Several of the advanced EOS cameras can capture multiple exposures, which you can use to make frames where moving subjects appear less obviously in the frame, while static elements like buildings are captured normally. Fix the camera in position, ideally on a tripod, and then set the multiple exposure mode to average each of the individual frames. Pre-set the camera to take at least three frames and then release the shutter a few seconds apart. Once taken the camera will blend all the individual frames, but where the content has changed it will be less visible almost ghostly. The more frames you capture, the less visible the moving subjects will be.

Create stunning time-lapse films

By capturing a sequence of images over a period of hours, you can use your camera to create a beautiful time-lapse film. Some EOS cameras can be used with the Timer Controller TC-80N3. This connects to the camera and can be set to capture a picture at a pre-set interval over a period of several hours.

Go further: Once you have captured your time-lapse sequence, you can edit it together with a static overlay with no people in it, giving the impression that a busy city is in fact empty.

Shooting abstract videography

Camera position

Often people shoot video with the camera on a tripod or handheld at about shoulder height. To make your work more interesting, try shooting from extreme high or low perspectives to show the view that is less often seen.

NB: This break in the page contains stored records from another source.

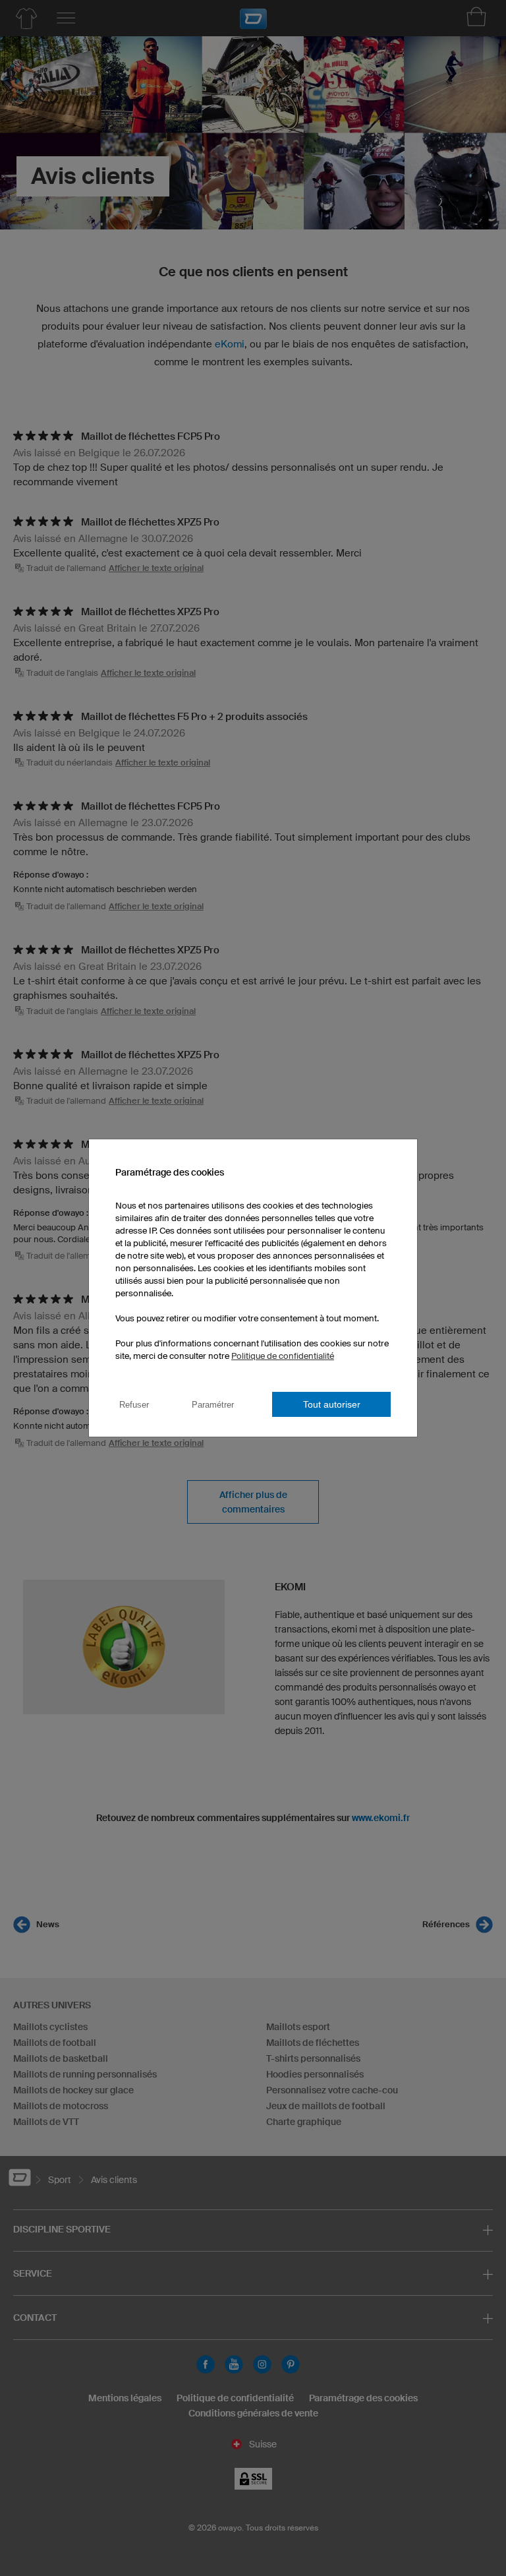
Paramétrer (213, 1405)
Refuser (134, 1405)
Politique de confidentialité (282, 1356)
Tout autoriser (331, 1404)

Try this: capture the hustle and bustle of the city from unusual perspectives. Put your camera on the ground between your feet, for example, to show the rush of feet going by. Or a view from high up a tower or building of the people a long way down below.

Contrast the quiet and busy

If time allows show the contrast between the extreme early morning streets with little or no traffic and people, then later in the day return to the same position to show how just a few hours changes the appearance of a city streets.

You could also try mixing the length of the clips you capture, with longer shots of quiet empty streets edited together with short clips of more busy environments.

Watch the shadows

If you shoot the same location at different times of the day, take care with the editing, as cutting from one clip taken in the morning to another taken later in the day will cause the shadows to switch sides in the frame. Shadows on the left of the subject in the morning will be on the right in the afternoon. Alternatively keep a close eye on the shadows and vary your position to keep the shadows consistent through each separate clip in the day.

Present your shots at their best

The best paper for your pictures

When you’ve worked hard to create a beautiful image, you’ll want to share it. And printing it out to create a real object from your work is a great way to celebrate and showcase your achievement.

The right paper can make a big difference to your finished product. Artistic views are ideal for printing on matte or fine-art papers, adding texture and depth, whereas glossy papers can help project more vibrant and colourful prints. Knowing your papers is a bit like knowing your lenses – choose the right paper for the right result.

Preparing for framing

If you’re planning to frame your photo, it’s a good idea to leave a margin around the edge of the page. That way the picture can be put behind a photo mount in the frame. This stops the print itself being pressed against the glass and ensures your photo will last longer.